- [Try it]
Repeat word for word the lines from the top of the records through the line containing "Viewport: 261px width, 280px height.", and skip the pictures.

===== Input material =====

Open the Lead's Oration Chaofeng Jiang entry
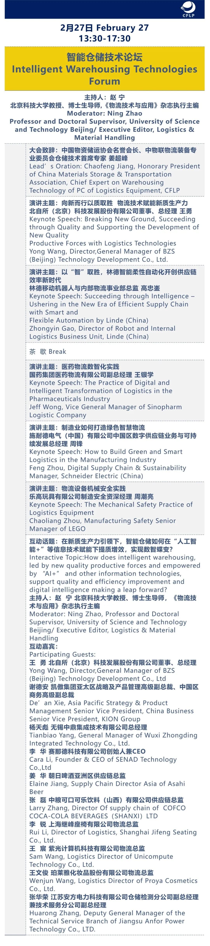[115, 170]
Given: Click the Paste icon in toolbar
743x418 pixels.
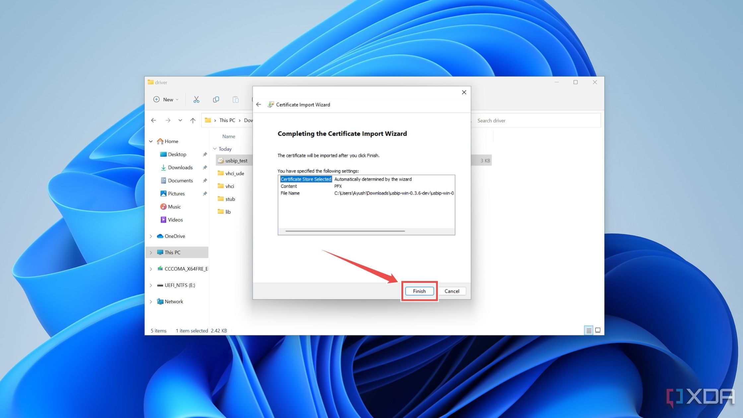Looking at the screenshot, I should pos(235,99).
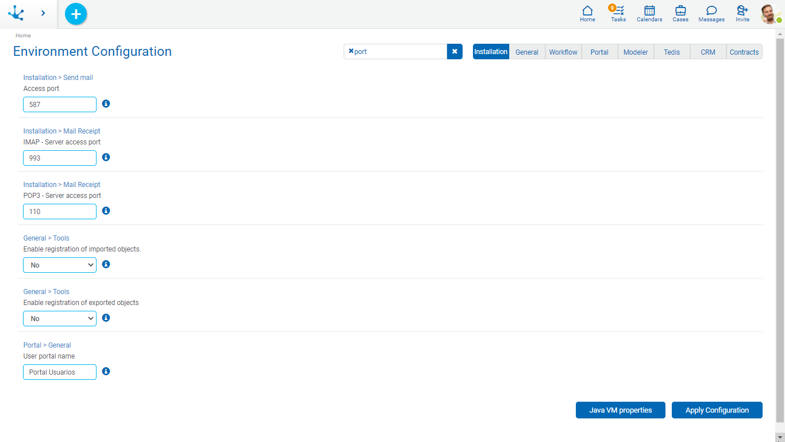The image size is (785, 442).
Task: Go to the Contracts tab
Action: coord(744,52)
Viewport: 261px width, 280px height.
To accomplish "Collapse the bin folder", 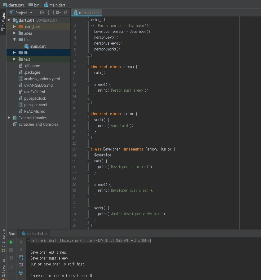I will pyautogui.click(x=14, y=40).
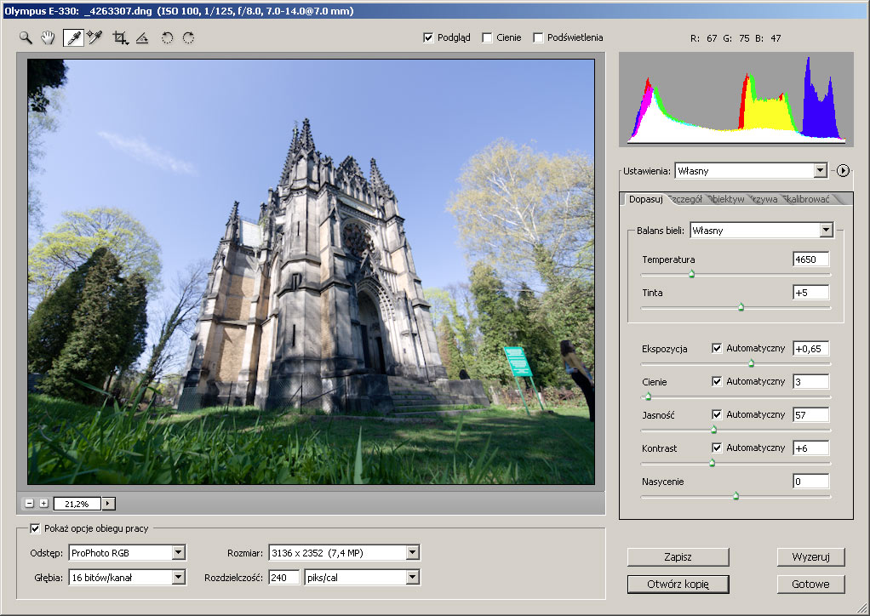Image resolution: width=870 pixels, height=616 pixels.
Task: Open the Rozmiar image size dropdown
Action: point(412,553)
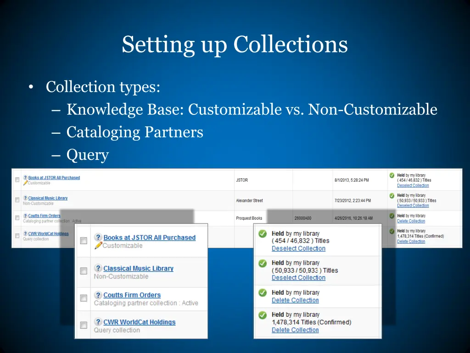The width and height of the screenshot is (470, 353).
Task: Follow the enlarged Coutts Firm Orders link
Action: pos(132,295)
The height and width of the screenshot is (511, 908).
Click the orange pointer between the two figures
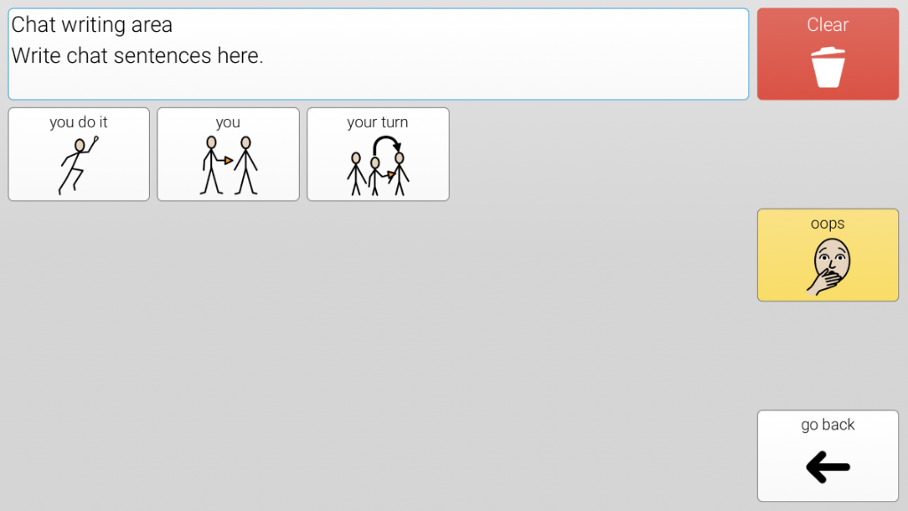coord(228,161)
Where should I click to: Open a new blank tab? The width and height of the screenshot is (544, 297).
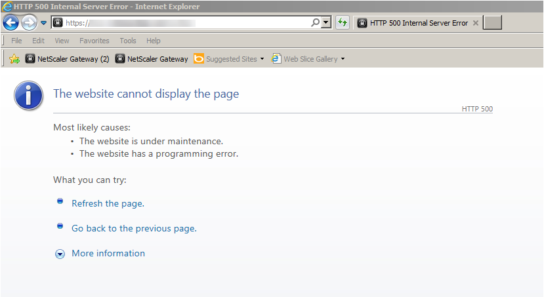tap(492, 23)
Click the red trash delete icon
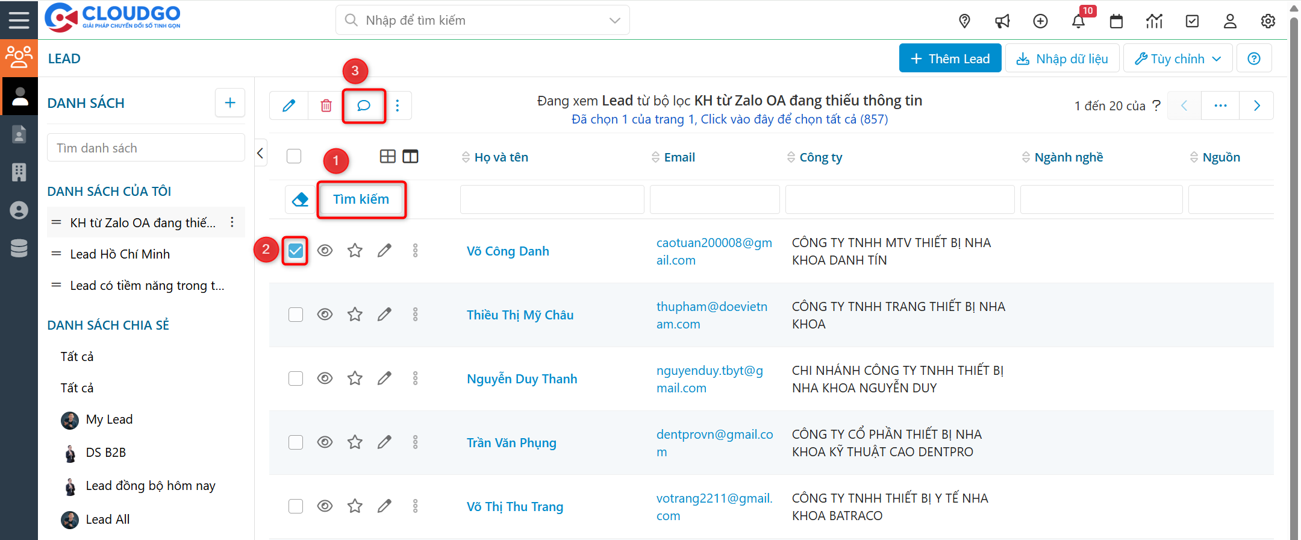1301x540 pixels. 326,106
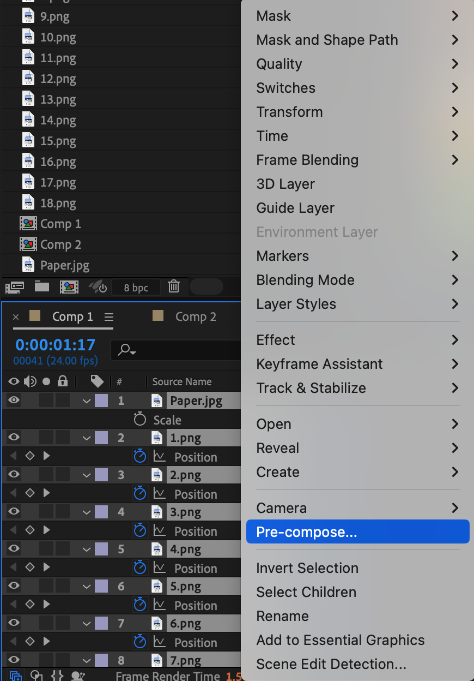Toggle visibility of the 4.png layer
The height and width of the screenshot is (681, 474).
14,548
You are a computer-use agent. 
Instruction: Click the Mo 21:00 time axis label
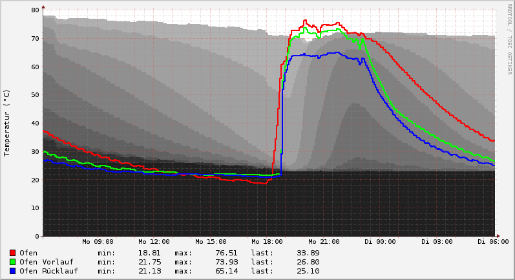(324, 242)
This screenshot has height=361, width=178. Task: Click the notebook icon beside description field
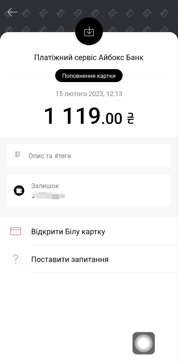click(18, 154)
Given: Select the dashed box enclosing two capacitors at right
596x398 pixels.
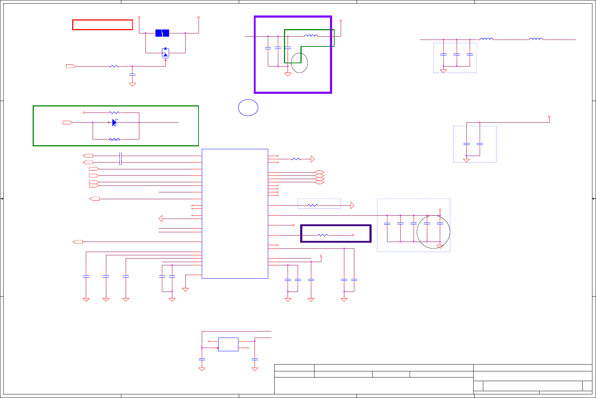Looking at the screenshot, I should pos(475,144).
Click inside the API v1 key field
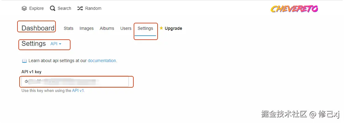Screen dimensions: 344x123 point(75,82)
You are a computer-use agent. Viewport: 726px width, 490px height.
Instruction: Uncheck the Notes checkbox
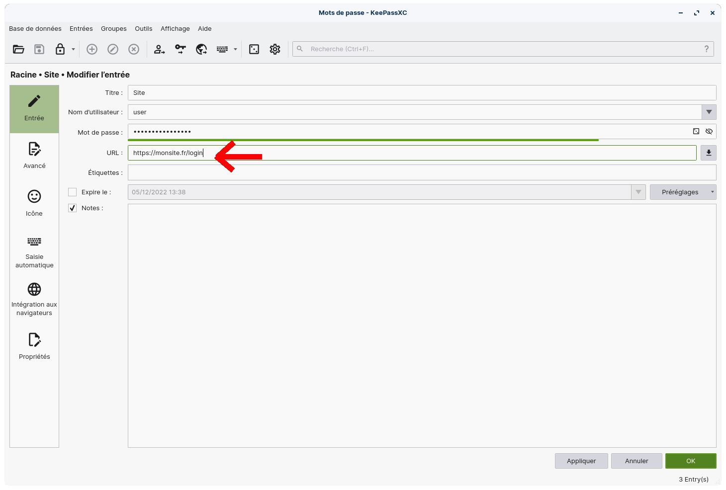tap(73, 208)
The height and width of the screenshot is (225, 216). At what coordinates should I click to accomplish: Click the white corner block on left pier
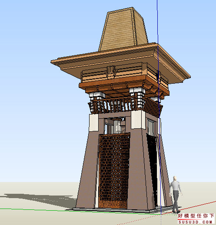point(93,123)
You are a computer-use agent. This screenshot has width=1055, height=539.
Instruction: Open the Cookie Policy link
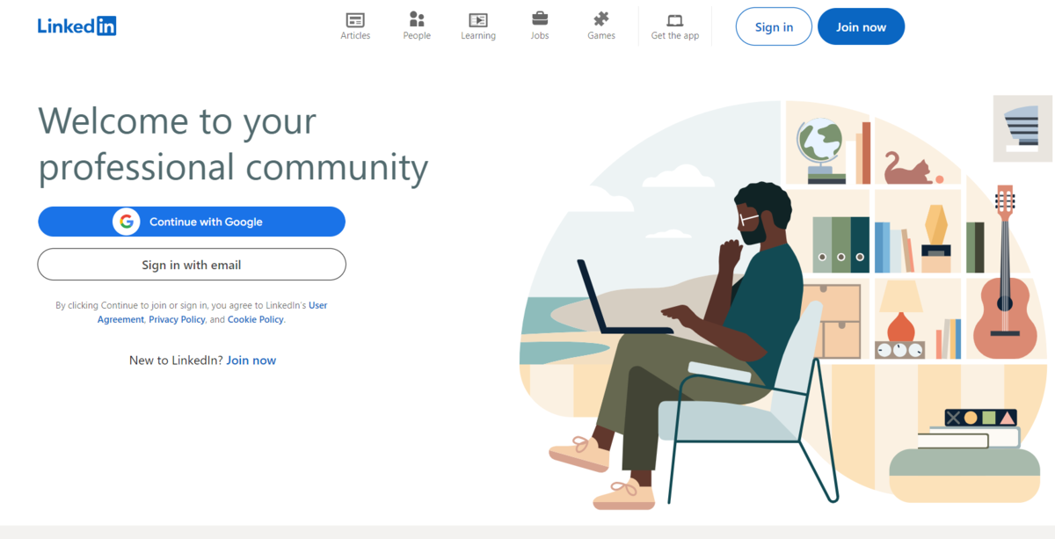click(256, 320)
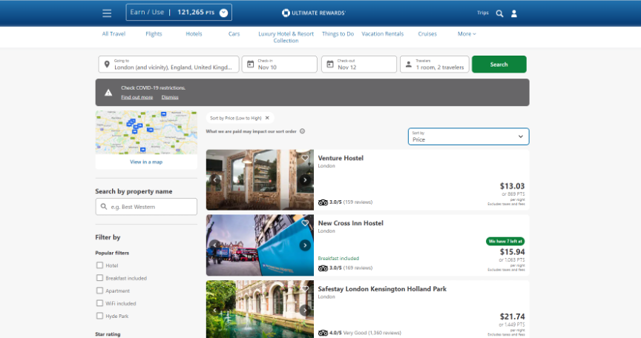
Task: Remove Sort by Price filter chip
Action: click(x=267, y=118)
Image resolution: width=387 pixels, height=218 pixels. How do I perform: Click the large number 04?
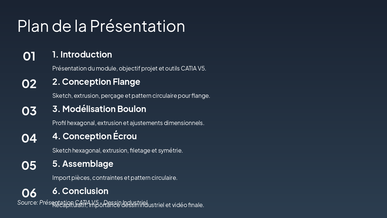pyautogui.click(x=29, y=138)
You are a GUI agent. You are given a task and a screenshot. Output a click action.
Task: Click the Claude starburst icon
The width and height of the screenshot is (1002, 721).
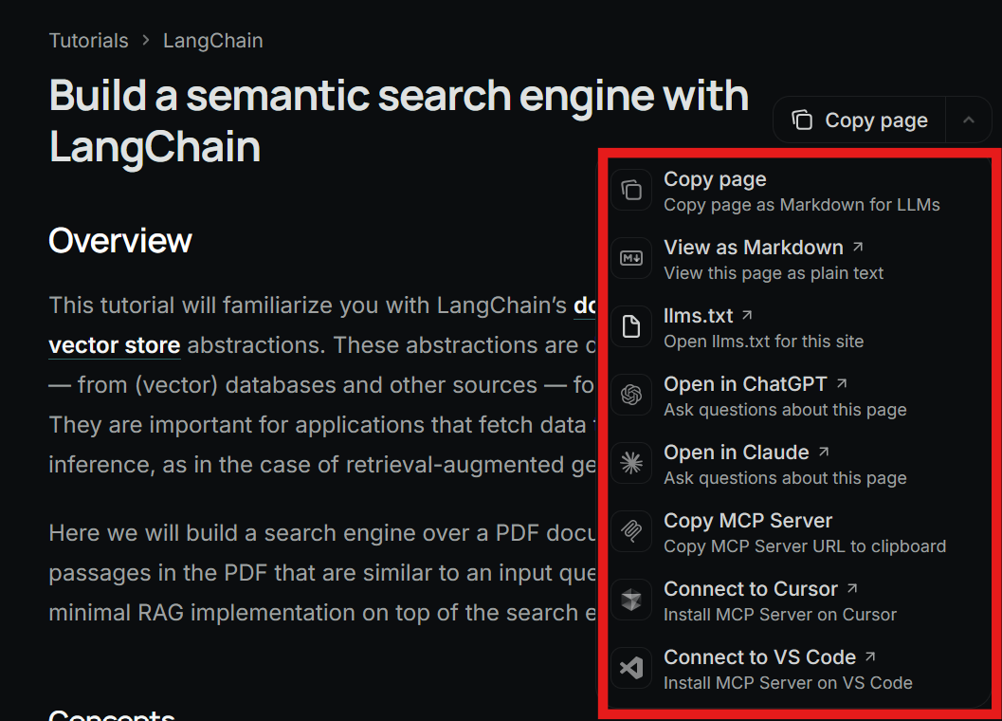tap(631, 464)
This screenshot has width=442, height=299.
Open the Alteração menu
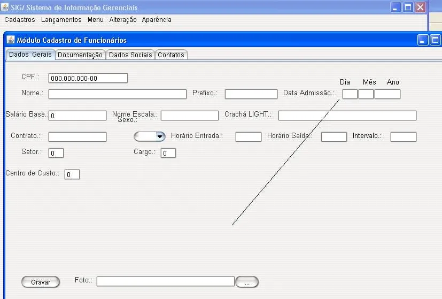[x=123, y=20]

=====

- [Answer below]
Open the Lead's Oration Chaofeng Jiang entry
[115, 170]
Given: Click the Paste icon in toolbar
743x418 pixels.
Looking at the screenshot, I should pos(235,99).
The image size is (785, 442).
Task: Go to the Contracts tab
Action: coord(744,52)
Viewport: 261px width, 280px height.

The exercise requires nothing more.